India plans to cap the commissions app-based taxi aggregators such as Uber Technologies Inc and home-grown Ola earn on rides to a maximum 10 percent of the total fare, according to a draft proposal seen by Reuters, a move industry experts warned would hit revenue and operations.
Such a law would be another blow to San Francisco-based Uber after the ride-hailing firm was stripped of its license to carry paying passengers in London on Monday for the second time in just more than two years over a “pattern of failures” on safety and security.
The Indian government has proposed reducing the commission from the about 20 percent of the total fair charged at present, the 23-page document titled Central Guidelines for Aggregators says.
Photo: Reuters
The government has also proposed stricter safety checks for drivers and wants to cap their working hours at 12 per day, amid fears long shifts are putting passenger safety at risk.

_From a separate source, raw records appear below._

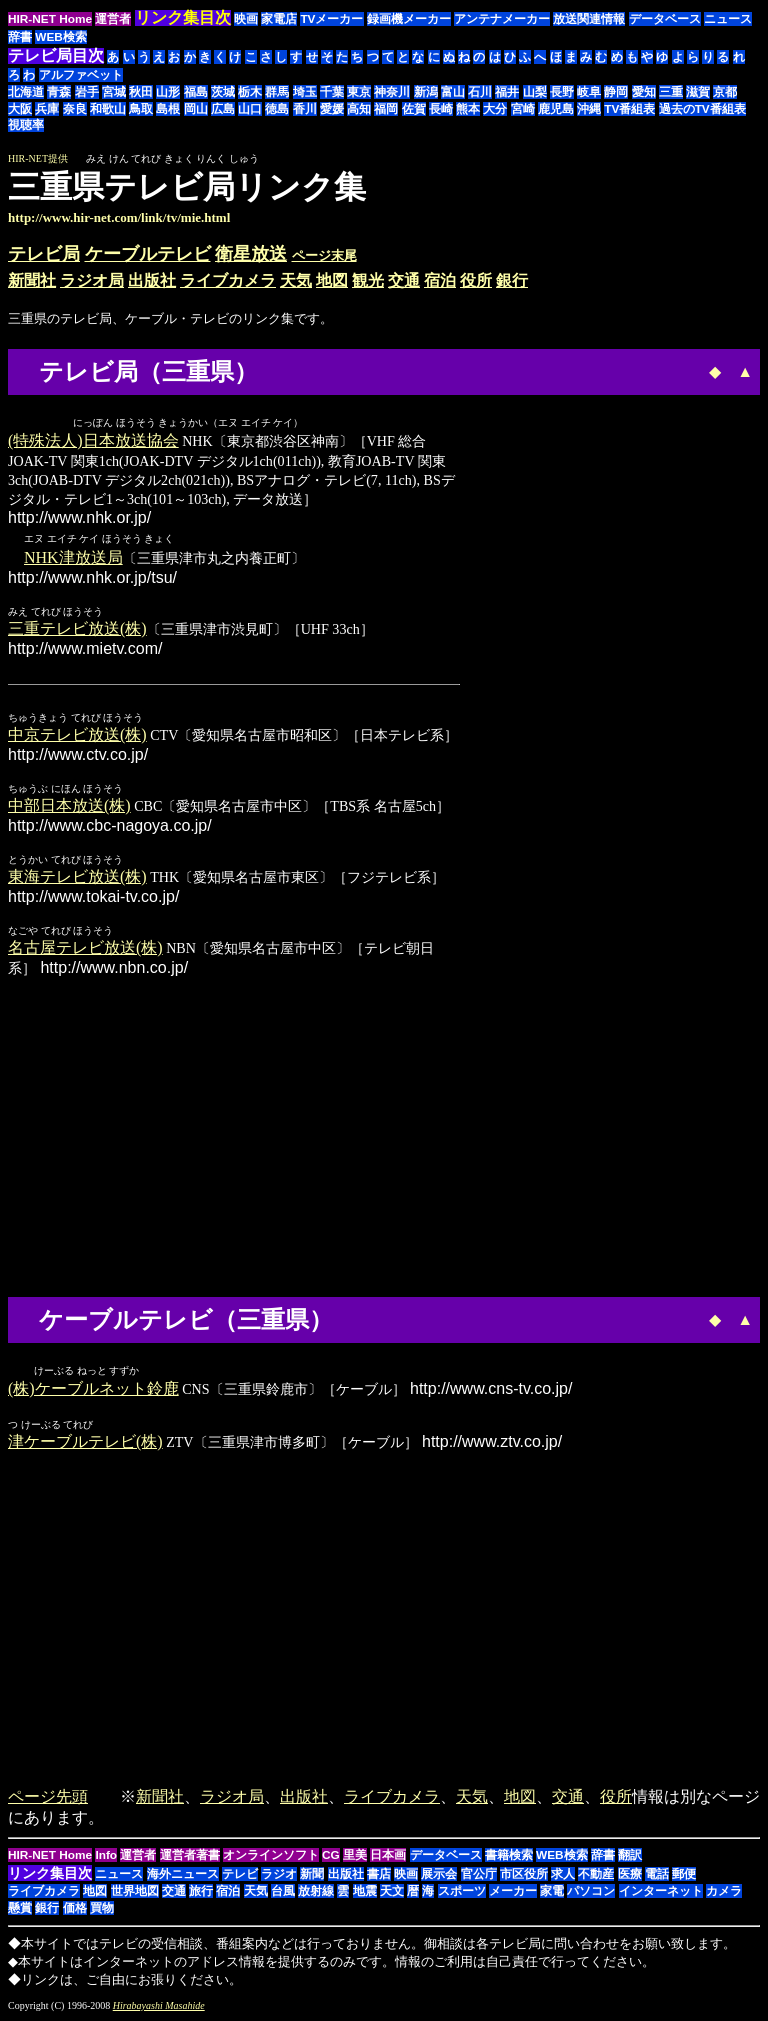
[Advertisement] (592, 197)
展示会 (439, 1876)
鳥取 (141, 109)
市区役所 (524, 1876)
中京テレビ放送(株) (77, 735)
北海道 (26, 92)
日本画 (388, 1857)
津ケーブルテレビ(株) (85, 1443)
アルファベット (81, 75)
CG (331, 1857)
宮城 (114, 92)
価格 (75, 1910)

The Indian Ministry of Road Transport and Highways did not respond to a request for comment outside working hours. Uber and Ola also did not respond.
The proposal could still change, but industry experts say it could halve Uber and Softbank-backed Ola’s revenues from rides.

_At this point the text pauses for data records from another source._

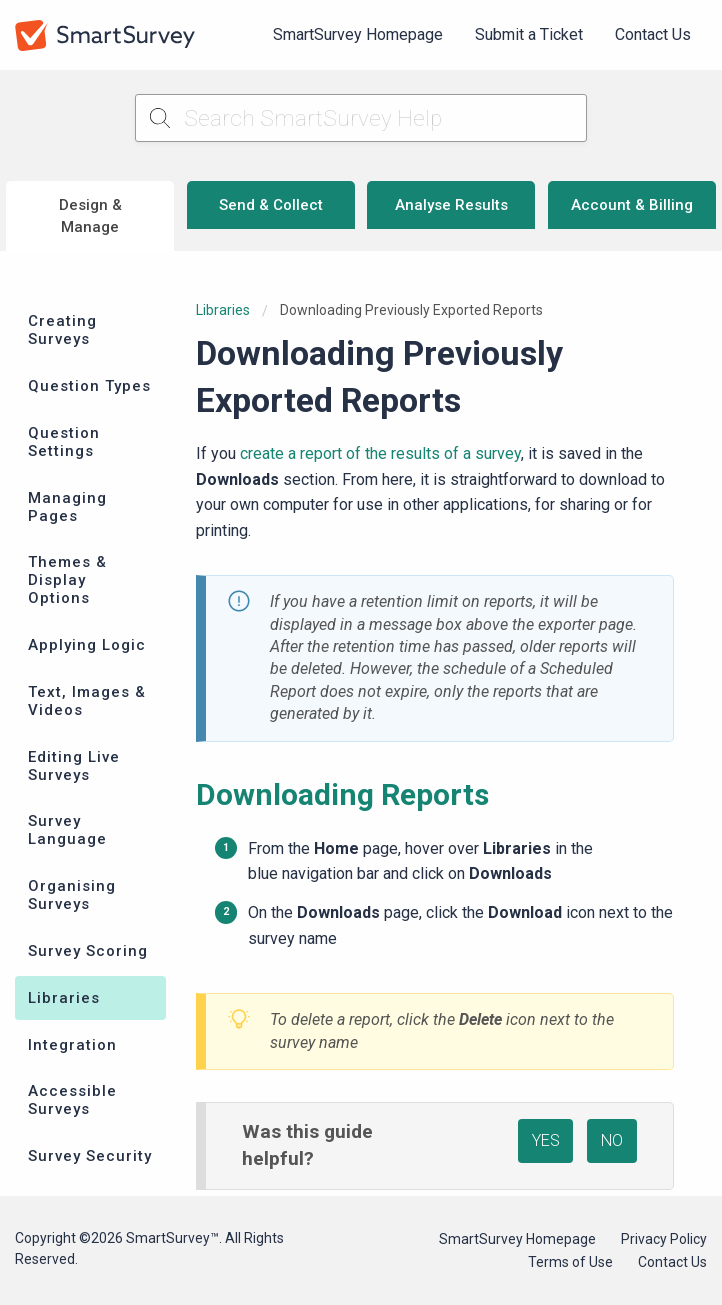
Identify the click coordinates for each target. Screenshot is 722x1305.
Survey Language (67, 830)
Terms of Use (570, 1262)
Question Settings (64, 442)
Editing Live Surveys (74, 766)
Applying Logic (87, 645)
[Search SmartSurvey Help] (360, 118)
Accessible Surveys (72, 1100)
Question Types (89, 386)
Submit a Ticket (529, 34)
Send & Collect (271, 205)
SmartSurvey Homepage (358, 34)
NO (612, 1140)
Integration (72, 1045)
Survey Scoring (88, 951)
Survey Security (90, 1156)
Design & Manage (90, 216)
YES (546, 1140)
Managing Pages (67, 507)
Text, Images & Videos (87, 701)
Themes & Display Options (67, 580)
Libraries (64, 998)
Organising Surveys (72, 895)
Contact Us (653, 34)
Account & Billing (632, 205)
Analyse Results (451, 205)
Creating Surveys (62, 330)
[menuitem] (358, 35)
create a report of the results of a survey (380, 453)
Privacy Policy (664, 1239)
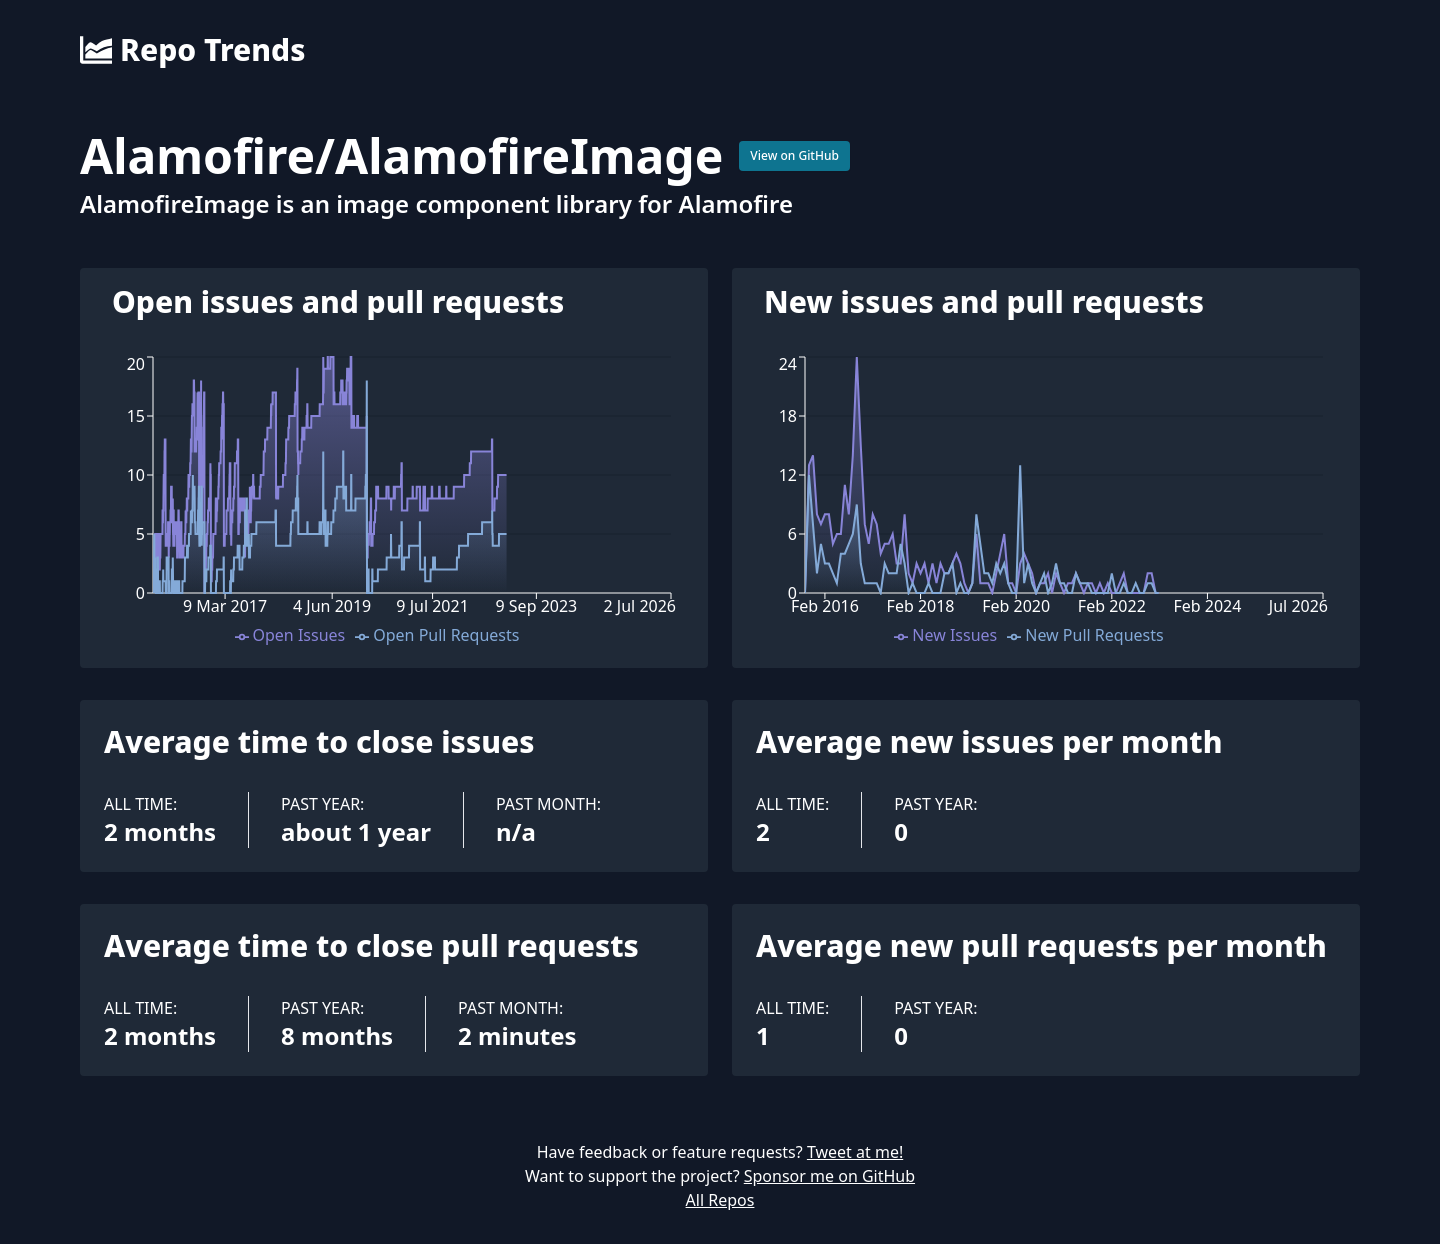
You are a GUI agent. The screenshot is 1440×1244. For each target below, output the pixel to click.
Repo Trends (192, 50)
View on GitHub (794, 155)
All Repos (720, 1200)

India accounts for an estimated 11 percent of Uber’s global rides annually.
“The 10 percent [commission] is not viable, it has to be something around 20 percent,” former Ola corporate president of new initiatives Joy Bandekar said, adding that the system could not survive at the lower rate.
India is a key growth market for ride-hailing companies as people seek to avoid driving themselves on its congested roads.
To boost safety, the proposal says taxi companies should set up a control room that can track vehicles and conduct a facial recognition check of drivers every three hours.
The companies should also provide insurance for drivers and riders, and store all the data collected on the app on a local server for two years, it says.